To follow the prominent line of thought, why not upgrade to epoxy from polyester? And while we're at it, replace that fir ply with some 5 ply BS 1088 Meranti, and the stainless fastenings with bronze square drive screws with honduras mahogany bungs that match the mahogany in the rails and chines? We'll need some catalyzed primers and a base color/clear urethane paint job- the local autobody shop can spray it out in their booth so the finish will be mirror smooth! What?!! It's going to cost a grand instead of the $100 Mike had laying around for a fun little weekend project? Well hell, who is he, or I, to want to build anything less than the best- might as well go have a beer on the couch. Forget the damm boat. You say it's just another $50- I say it's a fifty percent increase in the cost of a project and a first step down the road that kills the idea.

Not recognizing that a consistent and sensible approach to a project has value to my mind suggests that one isn't really thinking things through, or is caught up in an elitism that does little to promote either a fellow forumite's enthusiasm, or the hobby as a whole. If you bring me your $80,000 Porche race car for paint, $10,000 is a good starting budget. The wife's $1500 Toyota certainly doesn't merit an industry standard $2500 paint job, let alone a $1000 job, and if you think it does, we'll talk, because my business is all word of mouth, and my reputation as a fair and reasonable guy is at risk.

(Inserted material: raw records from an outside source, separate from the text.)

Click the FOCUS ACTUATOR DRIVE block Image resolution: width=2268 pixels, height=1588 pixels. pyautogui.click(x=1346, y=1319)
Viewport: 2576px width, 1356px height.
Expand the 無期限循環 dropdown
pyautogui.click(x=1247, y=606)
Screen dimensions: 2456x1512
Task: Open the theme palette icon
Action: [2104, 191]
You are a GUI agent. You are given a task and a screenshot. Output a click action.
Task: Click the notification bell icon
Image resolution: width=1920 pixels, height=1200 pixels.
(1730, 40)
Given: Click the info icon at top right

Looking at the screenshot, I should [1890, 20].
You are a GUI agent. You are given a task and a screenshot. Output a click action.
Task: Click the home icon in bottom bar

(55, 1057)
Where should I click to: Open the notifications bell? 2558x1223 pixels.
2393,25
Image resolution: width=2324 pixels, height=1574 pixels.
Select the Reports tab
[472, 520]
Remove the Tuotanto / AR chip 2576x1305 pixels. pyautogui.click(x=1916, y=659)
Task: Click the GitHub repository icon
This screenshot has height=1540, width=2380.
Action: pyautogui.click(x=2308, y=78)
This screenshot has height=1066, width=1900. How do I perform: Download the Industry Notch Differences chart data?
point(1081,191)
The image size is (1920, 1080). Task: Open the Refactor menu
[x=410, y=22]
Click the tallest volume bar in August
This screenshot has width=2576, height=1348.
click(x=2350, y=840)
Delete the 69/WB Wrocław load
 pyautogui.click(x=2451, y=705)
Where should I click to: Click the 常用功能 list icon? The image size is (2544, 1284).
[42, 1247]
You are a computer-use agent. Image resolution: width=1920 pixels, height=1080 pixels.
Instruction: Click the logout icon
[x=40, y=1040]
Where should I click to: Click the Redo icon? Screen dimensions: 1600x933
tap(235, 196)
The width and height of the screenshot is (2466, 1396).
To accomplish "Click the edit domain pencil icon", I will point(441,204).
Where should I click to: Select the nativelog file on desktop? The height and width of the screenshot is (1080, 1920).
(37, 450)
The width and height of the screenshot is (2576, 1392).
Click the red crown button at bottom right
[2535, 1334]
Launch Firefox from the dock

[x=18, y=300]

I've made a lot of money and friends by meeting people at their needs, not mine, and by understanding that there is a balance and appropriate level of standards/perfection for each individual and project. That's true here too- the only boat that brings fulfilment and joy is the one that gets completed and used. Wasn't there just a thread about dumping a project sailboat that had gotten out of hand? It sounded like he was using only the finest materials and workmanship.

Truth is, there are a whole lot more fir ply and polyester boats being used on the water than there are bits of floating art, and history has already proven that as a practical matter they last more than long enough. And besides, should something fail, it's just an opportunity for another project! ;) :D And yes, Tollycraft might have used epoxy had they been built five years ago, but they were built 40 years ago, with polyester, and are still going strong!

Now, go check out my "art" thread in Misc. non boat, and see my softer side! :rolleyes: tongue.gif

Frank Wentzel
12-16-2002, 09:17 AM
For what its worth; I had most of the polyester-glass delaminate from the plywood deck on my Egret. It came off in 3 - 4 foot long strips. The boat was professionally built. I would not waste my time and effort over a price differential that couldn't be much over $25 for the whole boat. :(

/// Frank ///

stan v
12-16-2002, 09:23 AM
Oyster, we need your experience.

Memphis Mike
12-17-2002, 04:58 PM
Thanks again for your replies guys. I still
think polyester will be adaquate for this
boat and that's what I intend to use. ;)

ion barnes
12-18-2002, 03:07 AM
So this is what Oyster is upset about. Mike, I have used Bondo and fairing putty as the need arose and the part about sanding, well I use a sanding board with 36 grit, it doesn't load up quickly and the finish is acceptable for overlaying or finish sanding. The hollows you speak of are nothing and its conceivable that you will be smearing a thin skin of filler before the paint goes on.